▶ _Exercise aim_: Rewrite the material from the line with "2023 (391, 409)" up to and including the line with "[Share to Facebook] (3, 167)", replacing "Suivant" with "Next" and leaving everything else as it is.
=-=-=
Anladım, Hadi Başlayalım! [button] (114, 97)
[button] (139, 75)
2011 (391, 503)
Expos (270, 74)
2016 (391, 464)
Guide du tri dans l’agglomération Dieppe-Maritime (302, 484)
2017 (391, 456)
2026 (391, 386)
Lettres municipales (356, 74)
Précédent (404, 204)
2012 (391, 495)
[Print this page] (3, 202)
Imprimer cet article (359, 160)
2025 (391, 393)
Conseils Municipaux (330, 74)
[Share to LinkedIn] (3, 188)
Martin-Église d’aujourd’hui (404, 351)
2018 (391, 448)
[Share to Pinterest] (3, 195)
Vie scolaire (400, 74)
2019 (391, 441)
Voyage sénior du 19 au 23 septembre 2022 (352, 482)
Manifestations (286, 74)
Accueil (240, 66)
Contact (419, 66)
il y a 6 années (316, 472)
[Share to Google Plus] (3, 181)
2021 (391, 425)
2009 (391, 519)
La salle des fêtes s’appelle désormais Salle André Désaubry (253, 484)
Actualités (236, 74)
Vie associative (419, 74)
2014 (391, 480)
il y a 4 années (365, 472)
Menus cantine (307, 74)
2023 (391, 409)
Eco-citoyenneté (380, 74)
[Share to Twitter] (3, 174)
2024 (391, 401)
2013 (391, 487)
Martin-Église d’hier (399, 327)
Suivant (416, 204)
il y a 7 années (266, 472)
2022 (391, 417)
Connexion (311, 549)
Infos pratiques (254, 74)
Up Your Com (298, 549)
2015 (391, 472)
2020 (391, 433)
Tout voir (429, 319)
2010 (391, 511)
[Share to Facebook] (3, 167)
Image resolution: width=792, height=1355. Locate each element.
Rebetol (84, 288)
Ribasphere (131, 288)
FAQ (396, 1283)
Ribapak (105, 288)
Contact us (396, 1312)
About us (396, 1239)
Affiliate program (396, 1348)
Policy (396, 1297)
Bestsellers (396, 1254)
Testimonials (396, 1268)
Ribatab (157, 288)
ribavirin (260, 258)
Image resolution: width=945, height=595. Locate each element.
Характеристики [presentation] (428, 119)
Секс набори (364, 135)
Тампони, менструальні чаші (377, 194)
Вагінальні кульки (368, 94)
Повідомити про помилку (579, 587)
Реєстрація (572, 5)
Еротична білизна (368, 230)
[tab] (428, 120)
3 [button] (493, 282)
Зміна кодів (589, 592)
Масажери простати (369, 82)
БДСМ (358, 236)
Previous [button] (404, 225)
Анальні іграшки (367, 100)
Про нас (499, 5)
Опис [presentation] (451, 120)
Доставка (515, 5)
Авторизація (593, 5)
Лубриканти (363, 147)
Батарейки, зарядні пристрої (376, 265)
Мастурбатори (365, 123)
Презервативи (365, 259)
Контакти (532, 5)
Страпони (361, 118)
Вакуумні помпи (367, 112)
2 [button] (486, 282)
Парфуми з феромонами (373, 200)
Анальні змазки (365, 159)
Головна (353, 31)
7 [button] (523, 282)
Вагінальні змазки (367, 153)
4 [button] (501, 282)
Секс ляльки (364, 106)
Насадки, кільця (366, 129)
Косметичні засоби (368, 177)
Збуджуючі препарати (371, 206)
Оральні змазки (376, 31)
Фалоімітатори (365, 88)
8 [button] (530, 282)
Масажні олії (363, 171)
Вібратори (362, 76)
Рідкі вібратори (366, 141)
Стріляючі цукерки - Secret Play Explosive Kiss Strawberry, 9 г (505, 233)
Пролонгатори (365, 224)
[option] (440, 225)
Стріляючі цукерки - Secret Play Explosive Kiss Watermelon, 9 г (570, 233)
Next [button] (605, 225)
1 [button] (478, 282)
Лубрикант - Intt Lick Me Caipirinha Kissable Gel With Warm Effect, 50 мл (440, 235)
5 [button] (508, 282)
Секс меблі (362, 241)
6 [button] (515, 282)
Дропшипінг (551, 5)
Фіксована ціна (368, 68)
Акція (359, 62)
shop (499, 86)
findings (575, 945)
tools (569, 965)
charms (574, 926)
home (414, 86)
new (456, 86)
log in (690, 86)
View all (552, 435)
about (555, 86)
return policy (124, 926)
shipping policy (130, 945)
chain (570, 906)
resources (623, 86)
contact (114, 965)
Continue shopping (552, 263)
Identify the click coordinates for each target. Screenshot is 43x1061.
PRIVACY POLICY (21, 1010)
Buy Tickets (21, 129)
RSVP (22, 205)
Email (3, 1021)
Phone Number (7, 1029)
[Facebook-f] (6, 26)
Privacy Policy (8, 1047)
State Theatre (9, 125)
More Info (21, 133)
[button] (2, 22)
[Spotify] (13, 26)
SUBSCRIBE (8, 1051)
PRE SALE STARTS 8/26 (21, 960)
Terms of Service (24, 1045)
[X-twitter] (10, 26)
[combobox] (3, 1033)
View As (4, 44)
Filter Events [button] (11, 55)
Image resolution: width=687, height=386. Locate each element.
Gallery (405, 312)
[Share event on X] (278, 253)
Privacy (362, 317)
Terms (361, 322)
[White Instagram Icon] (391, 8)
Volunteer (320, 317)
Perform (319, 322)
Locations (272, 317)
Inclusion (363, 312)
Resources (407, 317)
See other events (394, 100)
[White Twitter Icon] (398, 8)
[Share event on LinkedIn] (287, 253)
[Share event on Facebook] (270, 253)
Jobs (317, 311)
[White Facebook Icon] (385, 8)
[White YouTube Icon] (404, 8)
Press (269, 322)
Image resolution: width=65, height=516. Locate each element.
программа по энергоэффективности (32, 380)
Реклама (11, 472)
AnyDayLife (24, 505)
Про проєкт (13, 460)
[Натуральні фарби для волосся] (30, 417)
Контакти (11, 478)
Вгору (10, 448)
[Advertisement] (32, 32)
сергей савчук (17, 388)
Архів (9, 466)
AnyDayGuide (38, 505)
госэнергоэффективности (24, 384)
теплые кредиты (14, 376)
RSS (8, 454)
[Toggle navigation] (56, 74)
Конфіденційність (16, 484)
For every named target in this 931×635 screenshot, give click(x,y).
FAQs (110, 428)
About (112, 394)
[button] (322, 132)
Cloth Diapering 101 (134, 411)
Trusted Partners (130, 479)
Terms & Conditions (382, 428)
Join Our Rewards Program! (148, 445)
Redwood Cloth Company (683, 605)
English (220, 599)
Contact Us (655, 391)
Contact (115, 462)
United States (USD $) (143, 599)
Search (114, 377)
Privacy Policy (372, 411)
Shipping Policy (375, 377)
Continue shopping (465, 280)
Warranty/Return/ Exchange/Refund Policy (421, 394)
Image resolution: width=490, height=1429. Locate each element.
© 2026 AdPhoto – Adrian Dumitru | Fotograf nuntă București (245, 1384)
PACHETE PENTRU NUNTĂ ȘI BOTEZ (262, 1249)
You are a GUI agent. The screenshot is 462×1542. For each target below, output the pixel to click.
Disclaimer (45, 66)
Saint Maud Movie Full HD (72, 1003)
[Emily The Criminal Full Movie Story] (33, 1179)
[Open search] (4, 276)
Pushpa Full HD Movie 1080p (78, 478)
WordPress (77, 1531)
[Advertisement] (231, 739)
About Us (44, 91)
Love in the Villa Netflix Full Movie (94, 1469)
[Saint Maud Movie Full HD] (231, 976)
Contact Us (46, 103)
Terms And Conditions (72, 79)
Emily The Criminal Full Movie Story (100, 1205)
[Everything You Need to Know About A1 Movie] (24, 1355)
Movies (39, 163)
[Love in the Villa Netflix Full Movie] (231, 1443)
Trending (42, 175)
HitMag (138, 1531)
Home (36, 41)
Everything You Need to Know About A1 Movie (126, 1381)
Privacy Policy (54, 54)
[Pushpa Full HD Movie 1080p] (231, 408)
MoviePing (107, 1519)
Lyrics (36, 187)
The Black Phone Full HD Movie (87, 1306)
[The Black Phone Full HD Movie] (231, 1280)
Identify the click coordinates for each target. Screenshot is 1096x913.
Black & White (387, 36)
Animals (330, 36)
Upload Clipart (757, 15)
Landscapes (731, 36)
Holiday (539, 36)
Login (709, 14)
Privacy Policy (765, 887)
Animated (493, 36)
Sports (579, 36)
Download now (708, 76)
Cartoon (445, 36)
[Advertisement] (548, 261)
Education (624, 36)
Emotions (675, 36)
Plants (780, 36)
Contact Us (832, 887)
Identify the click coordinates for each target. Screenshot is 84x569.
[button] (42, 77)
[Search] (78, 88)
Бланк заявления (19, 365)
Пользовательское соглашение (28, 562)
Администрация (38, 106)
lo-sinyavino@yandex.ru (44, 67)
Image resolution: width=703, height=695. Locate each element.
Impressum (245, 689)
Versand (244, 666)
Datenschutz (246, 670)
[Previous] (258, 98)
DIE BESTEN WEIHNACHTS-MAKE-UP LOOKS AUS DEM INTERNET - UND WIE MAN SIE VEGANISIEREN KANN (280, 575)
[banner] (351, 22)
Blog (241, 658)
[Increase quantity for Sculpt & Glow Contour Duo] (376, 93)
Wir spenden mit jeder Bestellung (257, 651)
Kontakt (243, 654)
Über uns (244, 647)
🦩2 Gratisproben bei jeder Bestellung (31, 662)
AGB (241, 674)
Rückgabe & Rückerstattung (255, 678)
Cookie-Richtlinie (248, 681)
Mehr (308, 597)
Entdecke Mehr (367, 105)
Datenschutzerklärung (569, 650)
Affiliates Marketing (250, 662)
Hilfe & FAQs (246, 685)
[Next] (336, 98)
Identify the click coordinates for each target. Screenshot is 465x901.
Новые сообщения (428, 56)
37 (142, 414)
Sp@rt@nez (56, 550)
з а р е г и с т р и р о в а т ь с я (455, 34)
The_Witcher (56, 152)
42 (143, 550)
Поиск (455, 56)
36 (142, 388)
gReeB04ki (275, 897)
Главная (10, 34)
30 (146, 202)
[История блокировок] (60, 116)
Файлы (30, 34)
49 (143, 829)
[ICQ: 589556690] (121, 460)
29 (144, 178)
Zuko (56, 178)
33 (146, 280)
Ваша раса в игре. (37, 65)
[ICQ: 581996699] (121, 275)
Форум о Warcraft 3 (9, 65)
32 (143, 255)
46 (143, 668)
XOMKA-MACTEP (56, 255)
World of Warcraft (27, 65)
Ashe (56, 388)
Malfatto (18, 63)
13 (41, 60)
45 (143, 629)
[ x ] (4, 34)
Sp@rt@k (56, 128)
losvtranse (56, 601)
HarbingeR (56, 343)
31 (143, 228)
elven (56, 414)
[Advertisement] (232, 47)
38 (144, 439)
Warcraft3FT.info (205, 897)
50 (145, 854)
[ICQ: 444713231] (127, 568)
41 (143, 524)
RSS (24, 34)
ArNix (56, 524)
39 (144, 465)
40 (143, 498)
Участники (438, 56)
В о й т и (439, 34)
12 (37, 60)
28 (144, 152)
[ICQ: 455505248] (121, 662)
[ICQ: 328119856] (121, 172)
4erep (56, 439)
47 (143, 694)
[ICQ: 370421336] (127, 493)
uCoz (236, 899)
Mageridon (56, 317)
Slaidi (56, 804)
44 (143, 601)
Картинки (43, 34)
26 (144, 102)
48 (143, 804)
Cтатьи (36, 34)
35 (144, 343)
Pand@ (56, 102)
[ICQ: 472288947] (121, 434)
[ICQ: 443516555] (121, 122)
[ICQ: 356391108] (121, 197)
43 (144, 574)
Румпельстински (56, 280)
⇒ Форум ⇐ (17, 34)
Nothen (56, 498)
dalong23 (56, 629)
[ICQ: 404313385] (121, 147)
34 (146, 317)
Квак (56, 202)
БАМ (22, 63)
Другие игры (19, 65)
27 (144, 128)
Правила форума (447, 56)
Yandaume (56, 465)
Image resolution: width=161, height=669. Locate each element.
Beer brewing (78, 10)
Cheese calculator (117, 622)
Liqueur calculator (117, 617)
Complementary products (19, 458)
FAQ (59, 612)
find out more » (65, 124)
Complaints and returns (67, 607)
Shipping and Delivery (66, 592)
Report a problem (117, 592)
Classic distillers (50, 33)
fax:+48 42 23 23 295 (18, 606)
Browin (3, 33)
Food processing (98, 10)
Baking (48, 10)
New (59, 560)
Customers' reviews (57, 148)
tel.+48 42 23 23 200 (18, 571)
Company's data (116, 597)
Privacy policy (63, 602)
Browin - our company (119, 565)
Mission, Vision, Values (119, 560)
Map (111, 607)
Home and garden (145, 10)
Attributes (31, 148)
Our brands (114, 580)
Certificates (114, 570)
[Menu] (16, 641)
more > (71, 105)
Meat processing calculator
=-=-=
▶ _Task response_:
2023 (391, 409)
Eco-citoyenneté (380, 74)
[Share to Twitter] (3, 174)
2024 (391, 401)
2013 (391, 487)
Martin-Église d’hier (399, 327)
Next (416, 204)
il y a 7 années (266, 472)
2022 (391, 417)
Connexion (311, 549)
Infos pratiques (254, 74)
Up Your Com (298, 549)
2015 (391, 472)
2020 (391, 433)
Tout voir (429, 319)
2010 (391, 511)
[Share to Facebook] (3, 167)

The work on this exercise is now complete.